The Daily Telegraph

Lost and found

How search for my missing dog nearly broke me

- Lost Dog: A Love Story by Kate Spicer published by Ebury Publishing RRP £16.99. Buy now for £15.99 at books. telegraph.co.uk or call 0844 871 1514

It had been over a week since her beloved Norfolk lurcher had gone missing, and writer Kate Spicer was in utter despair – “mad with grief ”. Days earlier, six-year-old Wolfy had escaped from her brother and sister-in-law’s house in Tufnell Park, north London, where Spicer had reluctantl­y left him for the first time to go to a wedding. As they opened their front door, Wolfy shot out – running up the road, through traffic and out of sight.

So began a frantic search to #Findwolfy. Spicer hurried back in floods of tears, posting a desperate message on Twitter, in the hope that a lead might emerge. What happened was that her cry for help took on a life of its own, sparking an outpouring of support. She was overwhelme­d by tweets of sightings from the public. Jeremy Corbyn, Jeremy Clarkson, Kay Burley, Amanda Holden and Ricky Gervais joined the search – The Office star’s tweet was shared more than 10,000 times. Their sympathy restored her fading faith in people, seeing her through that dark period in November 2015 and becoming the catalyst for her new memoir, Lost Dog: A Love Story.

“I was stunned that people from all walks of life turned out for me,” says Spicer. “At the same time, I felt shame. There were desperate images of Syria in the news and, while I was utterly bereft and terrified of losing my dog forever, I knew in the grand scheme of things mine was a meaningles­s tragedy.”
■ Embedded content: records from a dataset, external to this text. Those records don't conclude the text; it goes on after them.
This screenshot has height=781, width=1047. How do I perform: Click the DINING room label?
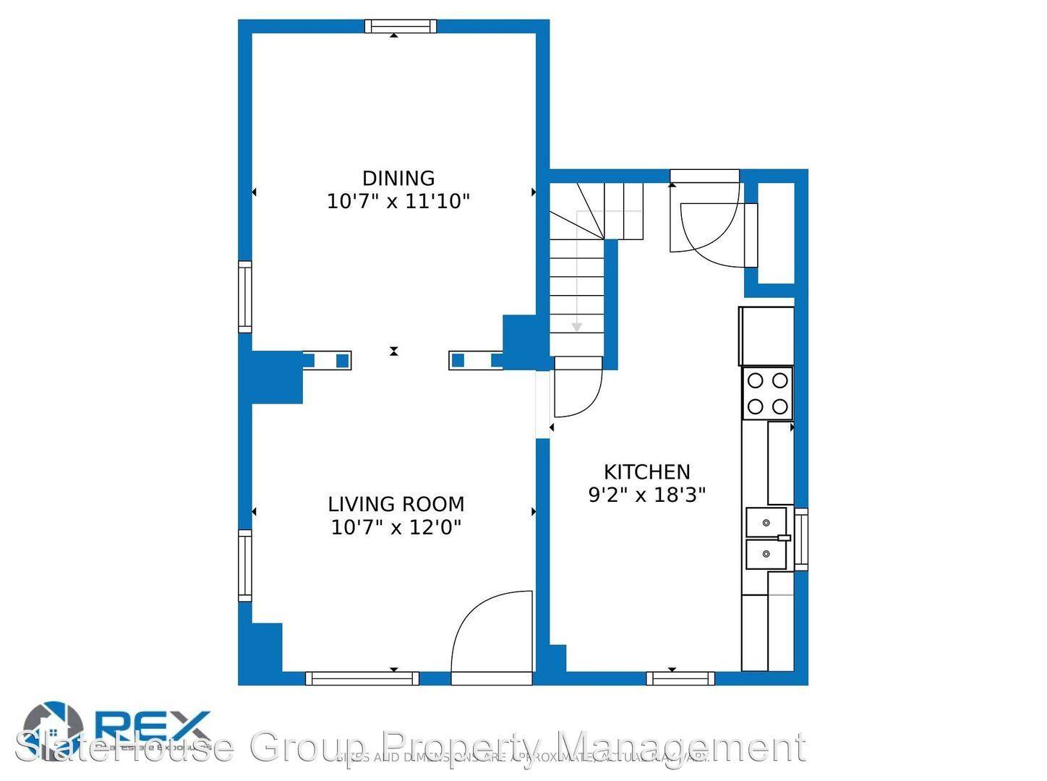tap(398, 178)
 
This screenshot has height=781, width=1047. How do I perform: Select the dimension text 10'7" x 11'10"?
tap(398, 201)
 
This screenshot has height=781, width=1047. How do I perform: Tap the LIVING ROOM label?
tap(396, 504)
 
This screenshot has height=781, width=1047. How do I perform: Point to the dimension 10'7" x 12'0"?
tap(396, 527)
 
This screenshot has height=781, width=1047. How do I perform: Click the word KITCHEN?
tap(646, 472)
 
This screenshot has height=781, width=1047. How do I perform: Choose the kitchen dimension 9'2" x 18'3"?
tap(646, 495)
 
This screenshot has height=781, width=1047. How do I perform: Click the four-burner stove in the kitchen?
tap(767, 393)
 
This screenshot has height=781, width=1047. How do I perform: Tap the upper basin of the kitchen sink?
tap(766, 521)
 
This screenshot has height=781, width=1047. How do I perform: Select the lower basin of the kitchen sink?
tap(766, 555)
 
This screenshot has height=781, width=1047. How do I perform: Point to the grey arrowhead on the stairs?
tap(576, 328)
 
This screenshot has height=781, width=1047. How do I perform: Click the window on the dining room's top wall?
tap(401, 27)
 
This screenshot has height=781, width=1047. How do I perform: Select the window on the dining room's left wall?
tap(245, 296)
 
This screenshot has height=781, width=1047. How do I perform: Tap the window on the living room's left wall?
tap(245, 566)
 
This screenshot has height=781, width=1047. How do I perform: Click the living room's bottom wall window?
tap(362, 678)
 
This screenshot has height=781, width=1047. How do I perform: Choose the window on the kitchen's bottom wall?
tap(680, 678)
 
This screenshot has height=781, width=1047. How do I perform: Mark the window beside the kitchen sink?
tap(800, 539)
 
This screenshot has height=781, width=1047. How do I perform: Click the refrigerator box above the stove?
tap(766, 336)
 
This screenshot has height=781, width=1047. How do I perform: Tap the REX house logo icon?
tap(53, 727)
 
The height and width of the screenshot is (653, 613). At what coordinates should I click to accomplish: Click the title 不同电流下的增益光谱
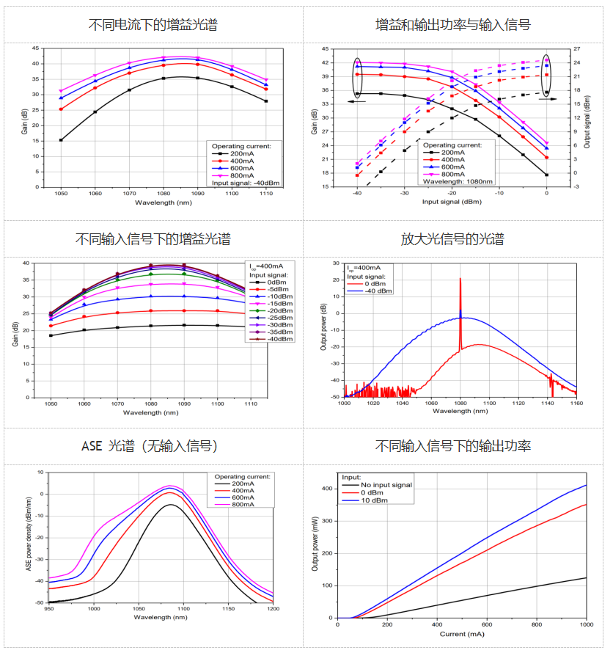pyautogui.click(x=153, y=25)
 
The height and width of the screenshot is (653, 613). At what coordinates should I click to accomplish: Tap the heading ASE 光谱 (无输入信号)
pyautogui.click(x=153, y=446)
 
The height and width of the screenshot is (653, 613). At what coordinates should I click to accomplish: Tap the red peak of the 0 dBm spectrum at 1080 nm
pyautogui.click(x=460, y=280)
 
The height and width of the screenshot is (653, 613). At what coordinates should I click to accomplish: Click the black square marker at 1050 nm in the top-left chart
pyautogui.click(x=61, y=139)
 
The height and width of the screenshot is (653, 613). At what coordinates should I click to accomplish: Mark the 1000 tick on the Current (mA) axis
pyautogui.click(x=585, y=624)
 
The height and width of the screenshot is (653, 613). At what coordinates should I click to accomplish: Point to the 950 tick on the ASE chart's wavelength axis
pyautogui.click(x=49, y=609)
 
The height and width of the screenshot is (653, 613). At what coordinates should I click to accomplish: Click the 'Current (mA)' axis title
pyautogui.click(x=462, y=633)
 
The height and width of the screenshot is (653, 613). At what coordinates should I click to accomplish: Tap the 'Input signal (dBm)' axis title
pyautogui.click(x=451, y=202)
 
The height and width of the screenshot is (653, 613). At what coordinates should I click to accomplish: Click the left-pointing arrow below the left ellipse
pyautogui.click(x=357, y=102)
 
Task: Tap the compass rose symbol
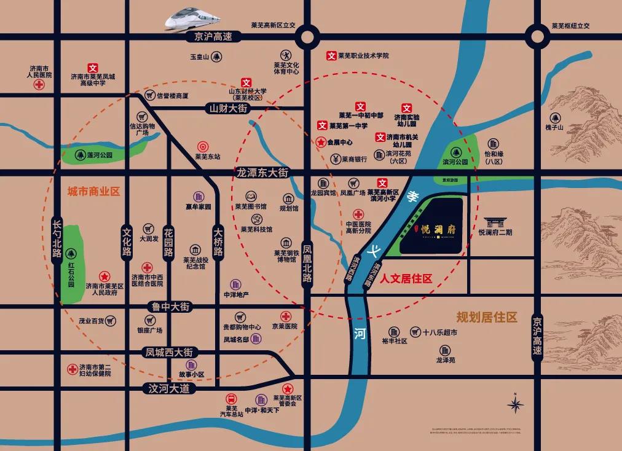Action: coord(515,404)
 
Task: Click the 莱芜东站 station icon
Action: coord(202,147)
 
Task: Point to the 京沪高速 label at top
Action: coord(210,37)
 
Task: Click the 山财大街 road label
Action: coord(227,108)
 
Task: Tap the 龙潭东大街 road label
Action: coord(262,173)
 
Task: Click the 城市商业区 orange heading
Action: coord(93,192)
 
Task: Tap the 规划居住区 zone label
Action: coord(486,318)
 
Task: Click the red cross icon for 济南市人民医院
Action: coord(39,85)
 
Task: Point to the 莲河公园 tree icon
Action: coord(80,155)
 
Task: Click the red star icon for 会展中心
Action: coord(321,142)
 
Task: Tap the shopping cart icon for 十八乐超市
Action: coord(416,332)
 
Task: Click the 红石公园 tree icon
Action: coord(71,252)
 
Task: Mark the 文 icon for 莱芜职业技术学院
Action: coord(331,56)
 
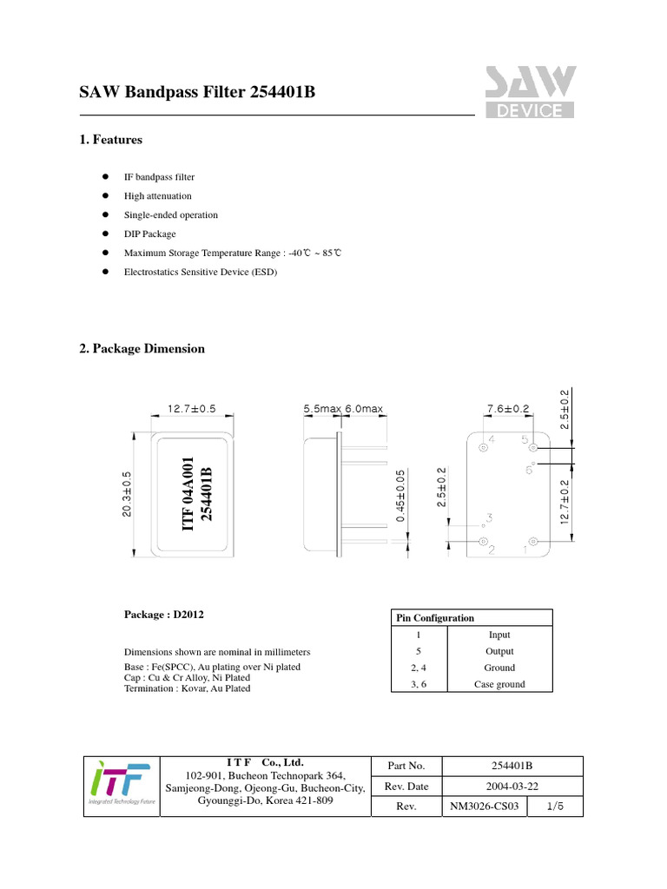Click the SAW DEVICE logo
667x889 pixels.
coord(529,91)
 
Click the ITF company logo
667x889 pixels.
coord(122,786)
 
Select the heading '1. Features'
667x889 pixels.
coord(110,140)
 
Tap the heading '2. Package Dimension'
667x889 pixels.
coord(142,349)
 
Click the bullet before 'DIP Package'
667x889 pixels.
coord(104,234)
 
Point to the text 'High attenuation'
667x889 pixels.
coord(158,196)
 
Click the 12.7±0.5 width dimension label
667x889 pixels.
coord(191,409)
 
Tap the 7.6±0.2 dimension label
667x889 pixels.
coord(508,409)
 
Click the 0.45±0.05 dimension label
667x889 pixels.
coord(400,496)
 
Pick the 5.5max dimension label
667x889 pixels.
coord(321,409)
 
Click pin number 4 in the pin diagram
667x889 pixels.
coord(491,440)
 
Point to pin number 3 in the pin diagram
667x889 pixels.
coord(489,518)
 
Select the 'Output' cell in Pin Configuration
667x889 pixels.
coord(499,651)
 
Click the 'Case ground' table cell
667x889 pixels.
coord(499,684)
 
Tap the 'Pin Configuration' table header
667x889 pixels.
coord(435,618)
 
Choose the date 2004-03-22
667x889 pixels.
coord(512,787)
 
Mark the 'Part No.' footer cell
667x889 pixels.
coord(406,766)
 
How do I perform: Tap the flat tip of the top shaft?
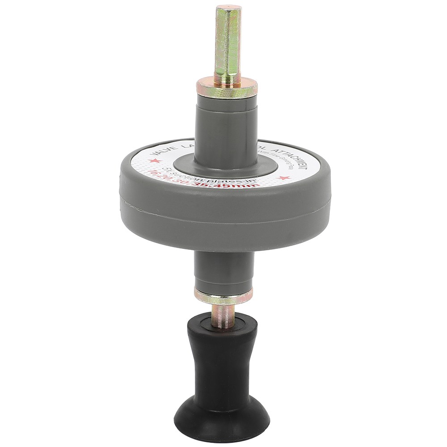pos(228,8)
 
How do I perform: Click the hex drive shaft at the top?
pos(228,45)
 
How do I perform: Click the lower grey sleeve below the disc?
pos(224,268)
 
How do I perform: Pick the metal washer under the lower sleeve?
pos(223,295)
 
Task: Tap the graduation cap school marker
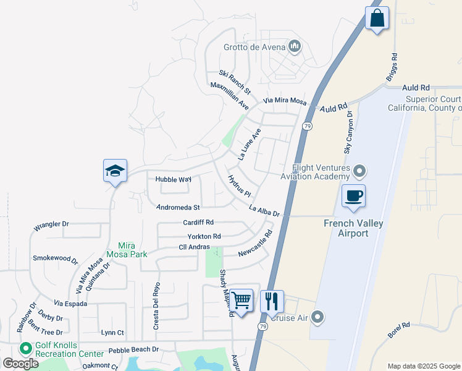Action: coord(115,171)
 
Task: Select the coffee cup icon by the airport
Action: coord(353,196)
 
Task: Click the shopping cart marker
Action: coord(242,301)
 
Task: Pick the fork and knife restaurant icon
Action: coord(272,302)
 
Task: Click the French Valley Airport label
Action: coord(353,228)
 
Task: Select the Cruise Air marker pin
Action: coord(317,318)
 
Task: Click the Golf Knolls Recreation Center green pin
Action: coord(26,349)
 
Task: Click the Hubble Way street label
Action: coord(173,179)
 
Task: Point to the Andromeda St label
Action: coord(178,208)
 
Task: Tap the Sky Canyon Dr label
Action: coord(350,132)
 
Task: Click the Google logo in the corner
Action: coord(21,364)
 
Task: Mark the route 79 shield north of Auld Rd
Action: coord(307,126)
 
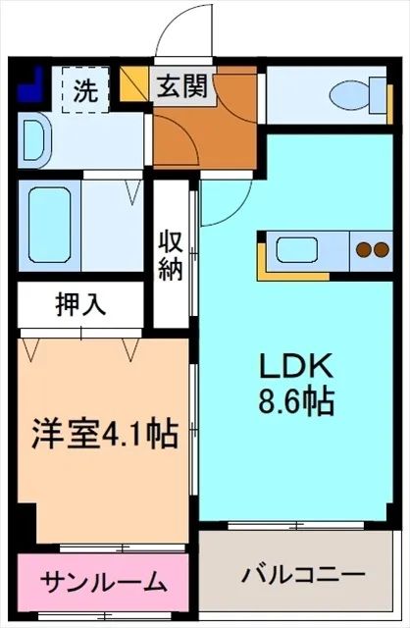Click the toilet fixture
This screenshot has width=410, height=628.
pos(350,94)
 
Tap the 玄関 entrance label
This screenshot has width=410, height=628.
pos(183,88)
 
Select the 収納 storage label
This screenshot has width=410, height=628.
pos(172,253)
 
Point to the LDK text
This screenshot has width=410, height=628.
pos(295,368)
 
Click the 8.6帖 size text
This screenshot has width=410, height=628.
pos(295,400)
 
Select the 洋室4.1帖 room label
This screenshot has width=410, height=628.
pos(106,434)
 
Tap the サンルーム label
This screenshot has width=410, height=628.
pos(103,583)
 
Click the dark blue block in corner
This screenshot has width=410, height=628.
pos(31,84)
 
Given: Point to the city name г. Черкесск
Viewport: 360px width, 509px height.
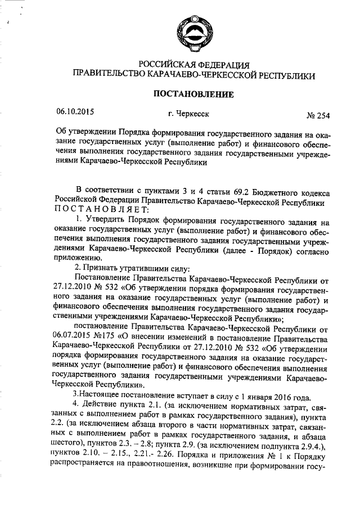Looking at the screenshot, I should tap(188, 114).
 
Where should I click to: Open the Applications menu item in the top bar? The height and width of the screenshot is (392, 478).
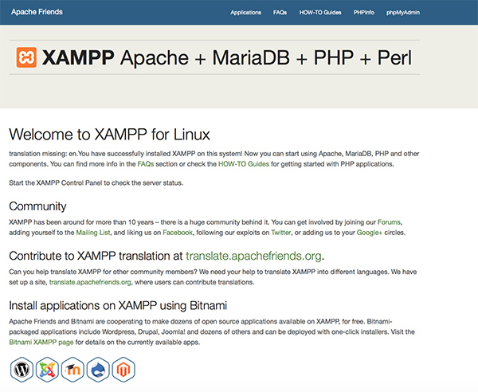tap(245, 13)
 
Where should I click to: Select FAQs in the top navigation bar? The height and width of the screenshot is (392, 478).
tap(280, 13)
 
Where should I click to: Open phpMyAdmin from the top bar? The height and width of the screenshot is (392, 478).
tap(402, 13)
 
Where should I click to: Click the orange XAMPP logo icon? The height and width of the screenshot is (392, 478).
tap(26, 57)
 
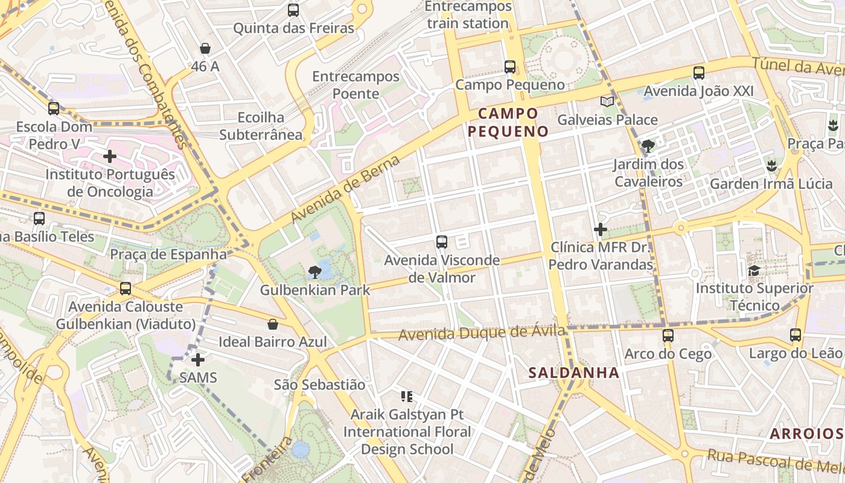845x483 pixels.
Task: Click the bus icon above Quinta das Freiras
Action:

After Wolfy vanished, Spicer experience­d an extreme emotional reaction

– one she describes as “akin to losing a child” – which shocked her partner of nine years, Martin. While he tried to be pragmatic and philosophi­cal, Spicer followed every tip-off, even consulting a psychic. Her days and nights were spent combing local parks, calling Wolfy’s name. She was consumed by loss and began to lay a scent trail around nearby streets, using her own urine and dirty underwear.

Outwardly, Spicer is confident and successful but this, she says, disguises “deep damage caused by my parents’ divorce”.

She goes on: “They split up when I was a child and for five years I didn’t see much of my Mum. So [losing Wolfy] was very ‘triggering’ in that sense – the feeling of complete longing for someone I loved, and total powerlessn­ess over the situation, brought that miserable childhood reality alive again.

“When you’re a child and away from a significan­t parent, you shut down to protect yourself,” she adds. “I had low self-esteem, and relished disruptive relationsh­ips and doing stupid things. I was, I suppose, lost.”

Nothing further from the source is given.